Apart from the diminished ability to understand and remember information, other signs and symptoms of Alzheimer’s include:
- Inability to remember recent events
- Eventual loss of memories of long-term life events
- Reduced decision-making abilities
- Inability to perform simple tasks
- Difficulty following a conversation
- Disinterest in favorite activities and hobbies
- Repetitive words and sentences
- Reduced fine motor skills
2. Vascular Dementia
As its name suggests, vascular dementia is associated with reduced blood flow in the brain, typically caused by a stroke or atherosclerotic disease.
Next to Alzheimer’s, vascular dementia is the second most common type of dementia, and it causes, among other things, confusion and disorientation, inability to concentrate for extended periods, difficulty completing tasks, and vision problems.
3. Lewy Body Dementia
About 5-15% of all dementia cases are classified as Lewy Body Dementia, which occurs when abnormal protein deposits in nerve cells affect the area of the brain responsible for thinking and physical movement.
These deposits prevent the brain from sending chemical signals to the body, leading to memory loss and delayed reactions.
On top of memory loss and diminished language and reasoning abilities, people living with Lewy Body dementia also experience insomnia, depression and anxiety, and symptoms similar to Parkinson’s disease, including feelings of weakness, difficulty walking, and tremors.
4. Parkinson’s Disease
Parkinson’s disease is caused by nerve cell loss in the substantia nigra, the part of the brain that plays a crucial role in movement. When people living with Parkinson’s reach the disease’s advanced stage, they will likely develop dementia.

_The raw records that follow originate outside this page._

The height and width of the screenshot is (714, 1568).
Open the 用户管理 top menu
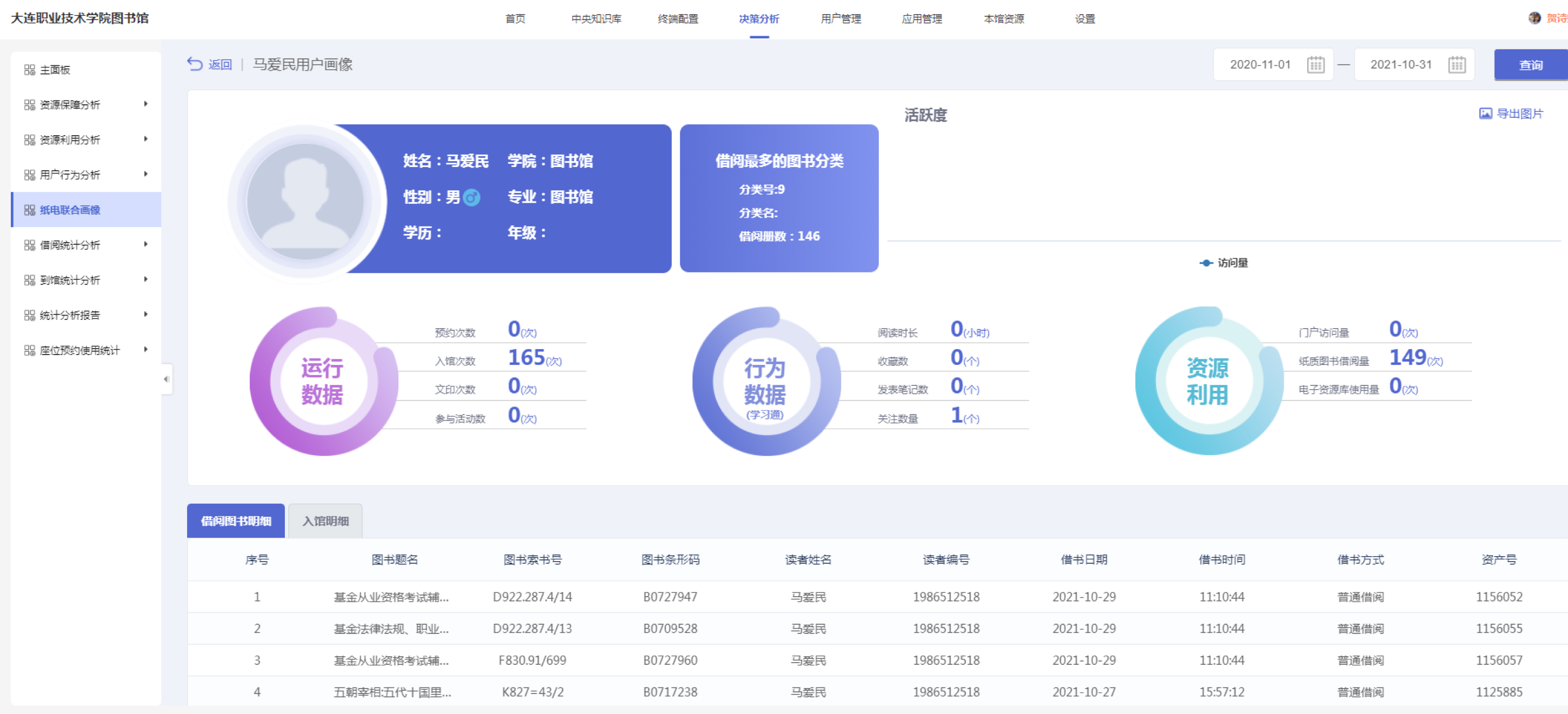coord(840,19)
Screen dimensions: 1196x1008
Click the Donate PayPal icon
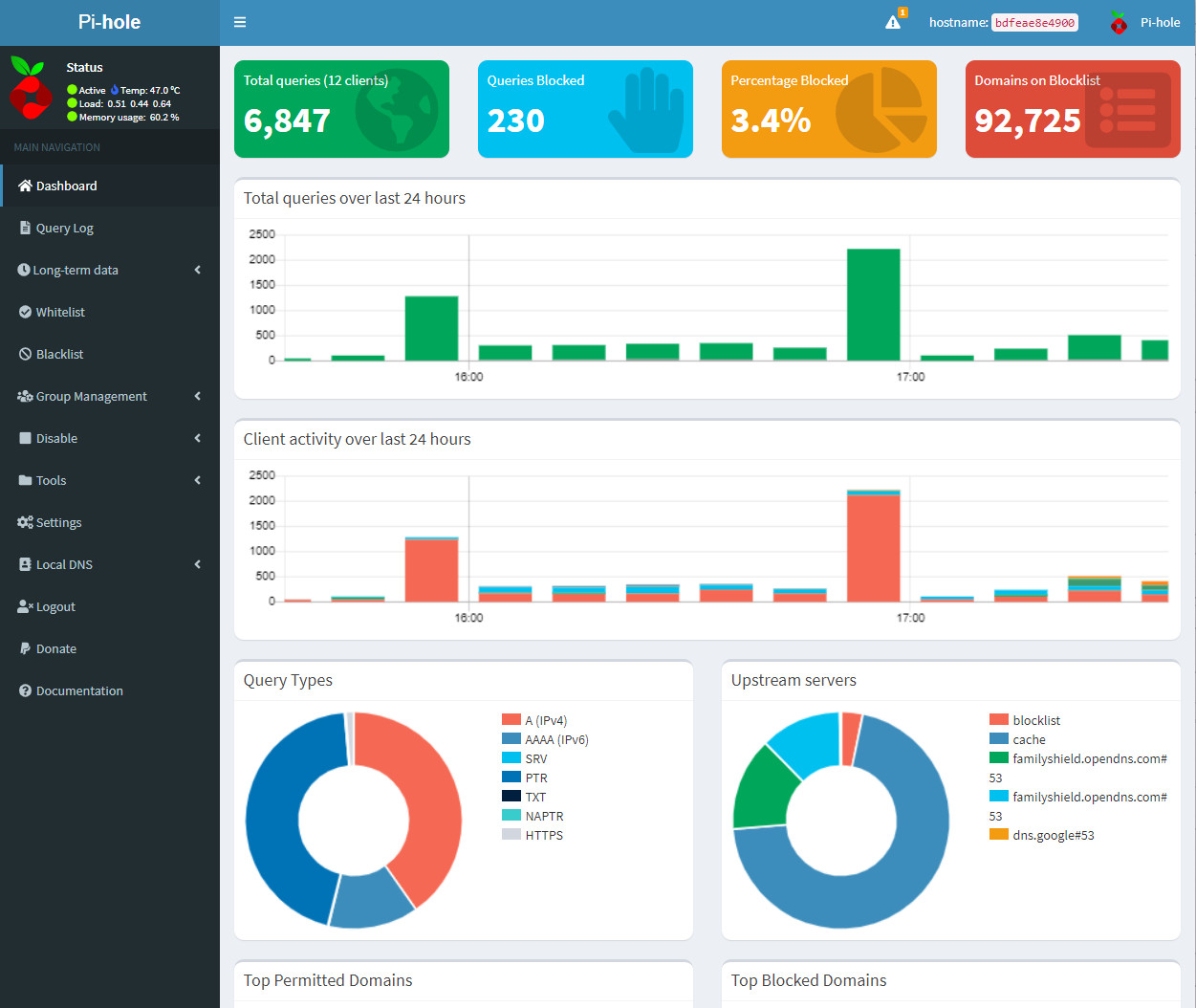pyautogui.click(x=25, y=648)
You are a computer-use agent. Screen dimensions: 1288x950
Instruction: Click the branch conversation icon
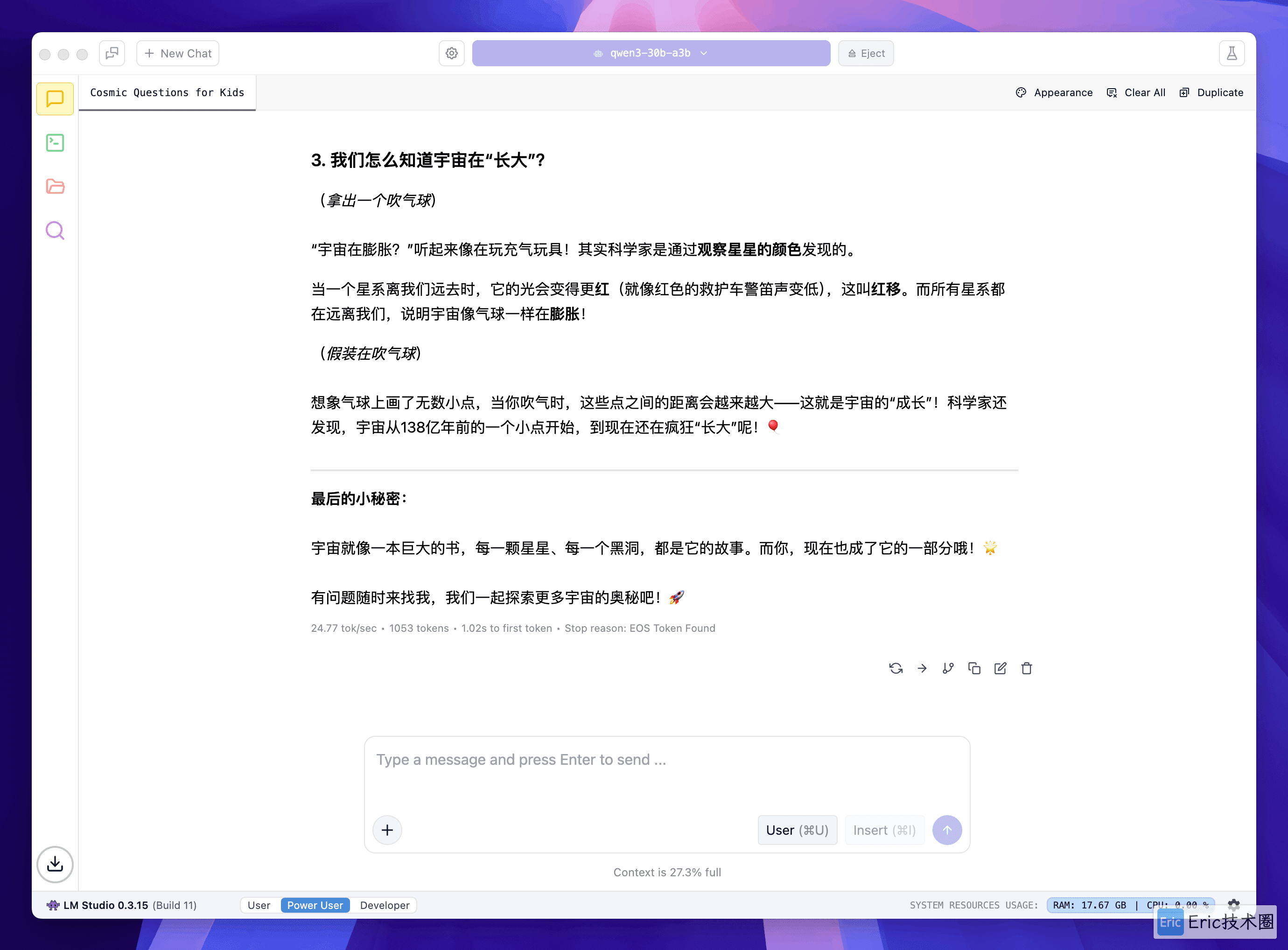pos(948,668)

Aside from dementia, Parkinson’s patients also experience symptoms such as difficulty comprehending visual information, irritability, paranoia, depression, trouble walking and speaking, and tremors, which could affect any part of the body but are most common in the hands.
5. Frontotemporal Dementia
Frontotemporal Dementia affects the brain’s front and side areas, which are tasked with controlling a person’s behavior and language.
While its cause has not yet been identified, frontotemporal dementia is already known to run in families and affect individuals as young as 45-years-old.
As frontotemporal dementia affects the parts of the brain responsible for behavior and language, behavioral issues such as loss of motivation and inhibition and speech problems are common symptoms among those who have the condition.
These are the most common types of dementia, and there are several other subtypes and rare forms.
If you suspect that a loved one has dementia, it’s best to bring them to a neurologist for immediate diagnosis.